On Thu, 24 Feb 2005, Sean Kellogg wrote:
> Can this list PLEASE stop the belief that ducking your head in the
> sand in regard to patent violations saves you from increased
> liability?

The belief that we have formed (and believe me, I started out with an
entirely different assumption... see [1] et al.) is that knowing about
a patent and infringing it with that knowledge puts you in danger of
being assessed trebble damages instead of the normal damages that
would be assessed.

This understanding is based in part on the following:

     Ordinarily, when someone is found liable for patent infringement,
     they are prohibited from continuing the infringing activity, and
     they are ordered to pay the patent holder damages equal to a
     reasonable royalty for the use of the patent, or the patentee's
     lost profits. The law permits judges to increase the monetary
     damages by up to three times, however, if there is a finding of
     willful infringement, meaning that the infringer had knowledge of
     the patent before engaging in the actions which constitute

     If someone brings a patent to your attention, and you decide that
     you are safe because it does not cover what you are doing, you
     are entering into a legally shaky area. The Court of Appeals for
     the Federal Circuit (effectively the final word on patent law,
     since the Supreme Court rarely takes patent cases) has ruled that
     anyone who is not a patent attorney is not qualified to determine
     the scope of the claims in a patent, and that it would be
     unreasonable for you to determine that a particular patent is not
     applicable to what you are doing unless you first get a legal
     opinion from a patent attorney. Because, as a matter of law, you
     couldn't really have believed that you understood the patent
     (yes, our federal courts can be quite condescending), you will
     likely be found liable for triple damages if it turns out that
     you were wrong, and that you really are infringing the patent.

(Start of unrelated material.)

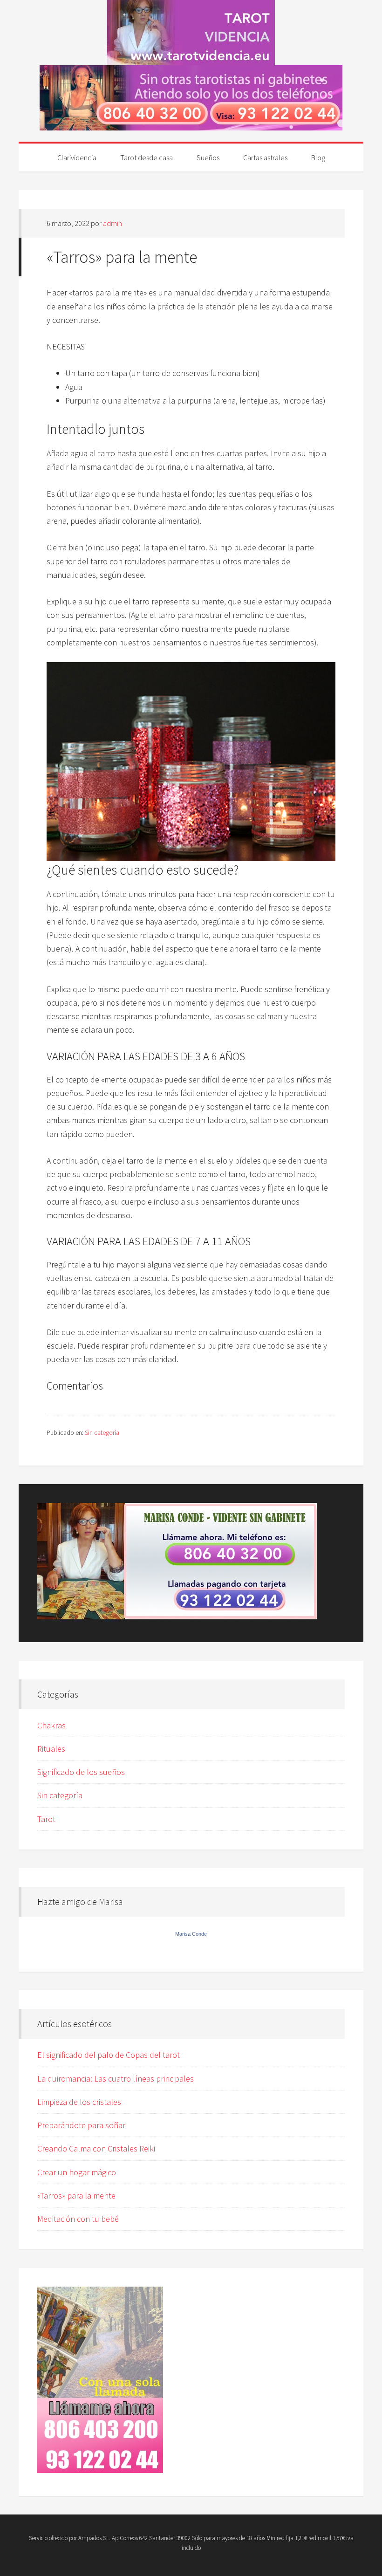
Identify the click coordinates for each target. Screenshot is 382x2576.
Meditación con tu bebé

     Because of this, lawyers routinely advise their clients to avoid
     reading patents in areas they are working in. The danger posed by
     the willful infringement doctrine is seen as outweighing any
     benefit that can be gained from reading patents.[2]

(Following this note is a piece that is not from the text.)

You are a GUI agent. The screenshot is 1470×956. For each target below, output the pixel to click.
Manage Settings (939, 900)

> Debain and its users are not going to ever be sued for money
> damages...

Are you willing to stick your money where your mouth is and place a
large deposit to offset any possible damages that are actually
assessed against Debian?

> Further more, we would have a hell of a time proving that we aren't
> aware of the patent... we know about it, anyone on this list, the
> DPL, we all know about the patents.

I don't know about these patents at all, and I'm fairly certain that a
large number of DDs have rather studiously remained unaware of these
patents. [Probably a large percentage of whom have remained rather
studiously unaware of what -legal is doing, but that's neither here
nor there.]

Don Armstrong

1: http://lists.debian.org/debian-legal/2003/01/msg00168.html
2: http://www.advogato.org/article/7.html
Cheop's Law: Nothing ever gets built on schedule or within budget.